[Material for this exercise — start]

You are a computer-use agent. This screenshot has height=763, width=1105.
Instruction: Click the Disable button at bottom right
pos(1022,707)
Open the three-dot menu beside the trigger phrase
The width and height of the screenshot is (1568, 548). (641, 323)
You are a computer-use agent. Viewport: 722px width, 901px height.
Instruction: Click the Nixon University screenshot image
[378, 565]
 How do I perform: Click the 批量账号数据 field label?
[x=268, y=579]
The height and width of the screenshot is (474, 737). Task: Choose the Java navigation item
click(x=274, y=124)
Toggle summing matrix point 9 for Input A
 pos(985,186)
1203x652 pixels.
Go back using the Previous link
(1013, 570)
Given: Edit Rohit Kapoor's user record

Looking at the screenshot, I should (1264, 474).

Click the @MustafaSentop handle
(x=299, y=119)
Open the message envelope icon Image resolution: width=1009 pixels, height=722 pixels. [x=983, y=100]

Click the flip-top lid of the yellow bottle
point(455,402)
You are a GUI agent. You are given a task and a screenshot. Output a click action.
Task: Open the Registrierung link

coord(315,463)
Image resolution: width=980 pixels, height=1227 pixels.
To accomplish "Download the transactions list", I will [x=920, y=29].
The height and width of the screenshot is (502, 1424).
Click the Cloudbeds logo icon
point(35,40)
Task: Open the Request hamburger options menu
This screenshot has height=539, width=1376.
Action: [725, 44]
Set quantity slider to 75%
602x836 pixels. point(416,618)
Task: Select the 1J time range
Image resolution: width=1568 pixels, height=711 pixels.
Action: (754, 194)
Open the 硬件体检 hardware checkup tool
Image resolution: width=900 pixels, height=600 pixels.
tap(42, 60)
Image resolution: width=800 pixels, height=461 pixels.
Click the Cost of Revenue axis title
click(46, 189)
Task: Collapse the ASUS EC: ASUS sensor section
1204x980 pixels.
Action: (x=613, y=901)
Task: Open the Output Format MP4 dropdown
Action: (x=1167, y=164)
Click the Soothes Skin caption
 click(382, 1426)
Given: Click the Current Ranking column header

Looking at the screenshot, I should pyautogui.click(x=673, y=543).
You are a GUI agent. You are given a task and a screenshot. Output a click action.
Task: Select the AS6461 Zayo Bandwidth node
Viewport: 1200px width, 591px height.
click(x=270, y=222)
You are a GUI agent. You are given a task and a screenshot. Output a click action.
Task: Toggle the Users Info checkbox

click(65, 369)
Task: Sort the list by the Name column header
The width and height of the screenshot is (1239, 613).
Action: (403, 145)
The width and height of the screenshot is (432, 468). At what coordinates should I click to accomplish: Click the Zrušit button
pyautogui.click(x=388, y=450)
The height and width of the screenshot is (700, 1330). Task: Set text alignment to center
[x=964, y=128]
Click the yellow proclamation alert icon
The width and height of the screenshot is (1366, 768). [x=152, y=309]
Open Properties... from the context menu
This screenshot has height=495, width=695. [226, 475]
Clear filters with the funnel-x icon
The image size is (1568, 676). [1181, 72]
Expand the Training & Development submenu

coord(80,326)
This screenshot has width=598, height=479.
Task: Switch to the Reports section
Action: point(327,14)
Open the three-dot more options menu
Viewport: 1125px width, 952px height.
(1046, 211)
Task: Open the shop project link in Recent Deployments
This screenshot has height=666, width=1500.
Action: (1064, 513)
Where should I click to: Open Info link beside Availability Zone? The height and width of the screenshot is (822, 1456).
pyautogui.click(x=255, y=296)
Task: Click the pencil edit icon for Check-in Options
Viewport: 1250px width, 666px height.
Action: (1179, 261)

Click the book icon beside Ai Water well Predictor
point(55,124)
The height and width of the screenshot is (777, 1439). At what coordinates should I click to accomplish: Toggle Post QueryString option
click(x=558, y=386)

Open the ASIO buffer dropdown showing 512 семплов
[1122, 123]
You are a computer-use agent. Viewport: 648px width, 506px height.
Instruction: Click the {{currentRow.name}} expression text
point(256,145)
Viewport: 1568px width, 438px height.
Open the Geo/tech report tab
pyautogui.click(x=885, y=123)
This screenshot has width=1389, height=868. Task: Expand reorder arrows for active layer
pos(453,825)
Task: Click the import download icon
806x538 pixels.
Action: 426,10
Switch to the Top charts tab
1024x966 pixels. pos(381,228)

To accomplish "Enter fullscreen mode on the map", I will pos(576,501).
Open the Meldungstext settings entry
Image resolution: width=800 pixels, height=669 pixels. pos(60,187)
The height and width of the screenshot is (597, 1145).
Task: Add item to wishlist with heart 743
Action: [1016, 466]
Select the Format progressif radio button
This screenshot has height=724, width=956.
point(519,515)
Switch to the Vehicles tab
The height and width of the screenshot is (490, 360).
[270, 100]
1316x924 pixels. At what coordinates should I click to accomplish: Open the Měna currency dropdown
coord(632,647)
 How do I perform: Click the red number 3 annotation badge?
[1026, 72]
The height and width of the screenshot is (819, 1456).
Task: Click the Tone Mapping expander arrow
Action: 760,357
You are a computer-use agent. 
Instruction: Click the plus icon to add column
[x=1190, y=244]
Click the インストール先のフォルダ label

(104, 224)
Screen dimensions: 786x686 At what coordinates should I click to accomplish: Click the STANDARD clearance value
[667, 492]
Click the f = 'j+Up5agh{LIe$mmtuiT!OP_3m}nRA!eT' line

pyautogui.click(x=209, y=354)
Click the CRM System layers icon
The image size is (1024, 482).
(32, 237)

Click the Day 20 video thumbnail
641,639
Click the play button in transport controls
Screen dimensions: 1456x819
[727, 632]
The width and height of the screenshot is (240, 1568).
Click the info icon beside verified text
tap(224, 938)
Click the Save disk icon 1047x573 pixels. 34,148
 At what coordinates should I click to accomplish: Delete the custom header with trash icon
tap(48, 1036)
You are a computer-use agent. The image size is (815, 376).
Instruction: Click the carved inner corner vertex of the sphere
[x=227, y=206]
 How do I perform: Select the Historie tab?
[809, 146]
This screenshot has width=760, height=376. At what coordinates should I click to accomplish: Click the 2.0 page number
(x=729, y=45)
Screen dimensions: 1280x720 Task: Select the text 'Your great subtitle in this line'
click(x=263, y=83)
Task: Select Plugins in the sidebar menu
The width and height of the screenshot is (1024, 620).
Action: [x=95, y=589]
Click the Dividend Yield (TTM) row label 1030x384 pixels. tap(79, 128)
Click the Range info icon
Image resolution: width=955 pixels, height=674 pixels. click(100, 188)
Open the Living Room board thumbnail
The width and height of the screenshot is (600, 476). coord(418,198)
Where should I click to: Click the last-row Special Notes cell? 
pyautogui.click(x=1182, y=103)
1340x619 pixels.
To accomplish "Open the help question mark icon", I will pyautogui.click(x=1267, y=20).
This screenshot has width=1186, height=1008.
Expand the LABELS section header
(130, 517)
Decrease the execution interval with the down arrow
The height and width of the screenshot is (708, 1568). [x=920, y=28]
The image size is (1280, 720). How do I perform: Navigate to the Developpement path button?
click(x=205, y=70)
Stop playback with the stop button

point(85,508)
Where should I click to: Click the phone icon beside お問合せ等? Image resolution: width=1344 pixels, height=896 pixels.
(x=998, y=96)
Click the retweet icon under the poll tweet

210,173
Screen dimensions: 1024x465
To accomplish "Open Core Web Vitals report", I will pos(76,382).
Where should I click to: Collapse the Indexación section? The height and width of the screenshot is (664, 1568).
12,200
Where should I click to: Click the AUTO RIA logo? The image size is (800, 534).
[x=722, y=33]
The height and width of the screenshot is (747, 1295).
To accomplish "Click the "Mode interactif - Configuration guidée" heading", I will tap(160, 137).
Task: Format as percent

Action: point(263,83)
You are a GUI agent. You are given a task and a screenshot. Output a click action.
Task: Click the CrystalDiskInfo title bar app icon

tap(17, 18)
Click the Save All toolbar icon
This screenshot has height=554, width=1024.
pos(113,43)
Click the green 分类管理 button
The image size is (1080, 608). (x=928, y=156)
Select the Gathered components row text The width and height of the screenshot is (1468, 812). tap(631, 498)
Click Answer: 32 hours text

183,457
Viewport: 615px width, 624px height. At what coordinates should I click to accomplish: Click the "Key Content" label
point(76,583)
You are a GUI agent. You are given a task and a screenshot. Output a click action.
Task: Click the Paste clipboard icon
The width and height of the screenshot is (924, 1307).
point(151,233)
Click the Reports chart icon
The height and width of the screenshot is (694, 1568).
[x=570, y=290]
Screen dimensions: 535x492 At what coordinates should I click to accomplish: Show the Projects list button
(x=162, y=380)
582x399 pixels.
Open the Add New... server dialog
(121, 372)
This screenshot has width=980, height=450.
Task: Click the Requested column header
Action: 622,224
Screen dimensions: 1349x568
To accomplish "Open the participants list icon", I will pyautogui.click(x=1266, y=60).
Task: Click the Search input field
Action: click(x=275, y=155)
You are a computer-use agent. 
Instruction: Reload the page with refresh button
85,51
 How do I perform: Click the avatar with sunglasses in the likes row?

[Material for this exercise — finish]

◆ Your objective
Going through the entries above, report how many lines include the string "computer". The number alone is the answer.

◆ Solution to this problem
6